Lembophyllaceae Broth.

Plants robust to slender, rigid and wiry or soft, often glossy. Stems mostly erect-ascendant, sometimes pendent or trailing, subdendroid to dendroid and stipitate, loosely or densely branched to form usually regular fronds, terete to complanate; paraphyllia absent. Pseudoparaphyllia foliose.  Leaves erect-spreading, rarely patent or falcate-secund, moderately to deeply concave, smooth or ± wrinkled when dry; ovate to widely ovate or ± round, apices obtuse or widely acute, rarely cucullate, acute, acuminate, cuspidate or apiculate, rarely aciculate; margins plane, incurved, unbordered, entire or variably denticulate.

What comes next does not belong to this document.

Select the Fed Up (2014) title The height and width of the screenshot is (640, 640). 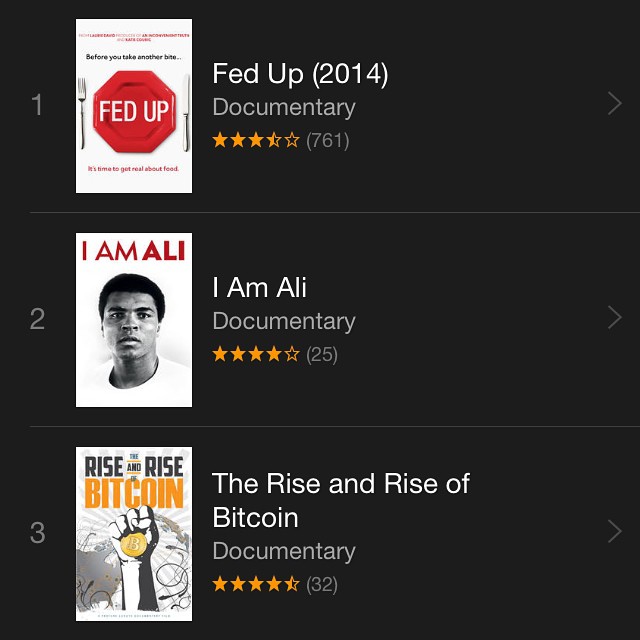pos(300,74)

Costa variable, mostly double and short, occasionally single and developed to mid leaf, faint, sometimes absent. Mid laminal cells linear or linear-rhombic, prorate and sometimes porose; becoming shorter and rhombic above; cells near base becoming shorter, wider, more irregular and porose, sometimes forming a basal band; alar cells short, quadrate, sometimes not distinct from adjacent basal cells.

Dioicous or pseudautoicous. Inner perichaetial leaves mostly widely spreading from an oblong base, sometimes erect, mostly acute to acuminate or lanceolate, ecostate, not or weakly bordered; areolation as in stem leaves, porose and prorate, alar cells not differentiated, margins entire, enclosing numerous filamentous hyaline paraphyses. Outer perichaetial leaves shorter and more obtuse. Perigonia axillary on lateral branches, gemmiform, with leaves enclosing three to several antheridia with hyaline paraphyses. Setae elongate, red-brown, curved or flexuose, smooth. Capsules mostly horizontal or sometimes ± erect, symmetric, smooth, often constricted below the mouth when dry; exothecial cells mostly irregularly thick-walled, elongate, not or sometimes weakly thickened at the angles. Stomata usually absent. Peristome double, hypnoid; exostome teeth yellow-brown, lanceolate, shouldered, bordered below, inserted at or below the capsule mouth, not furrowed; endostome pale yellow or hyaline, papillose, with a basal membrane c. (⅕–) ⅓–½ the exostome teeth in length, segments and cilia mostly well developed. Operculum conic, blunt-apiculate or rostrate. Calyptra narrowly cylindric, cucullate, smooth and obtuse, hairless or rarely with 2–3 hairs at the base. Spores spherical, light yellow-brown, papillose.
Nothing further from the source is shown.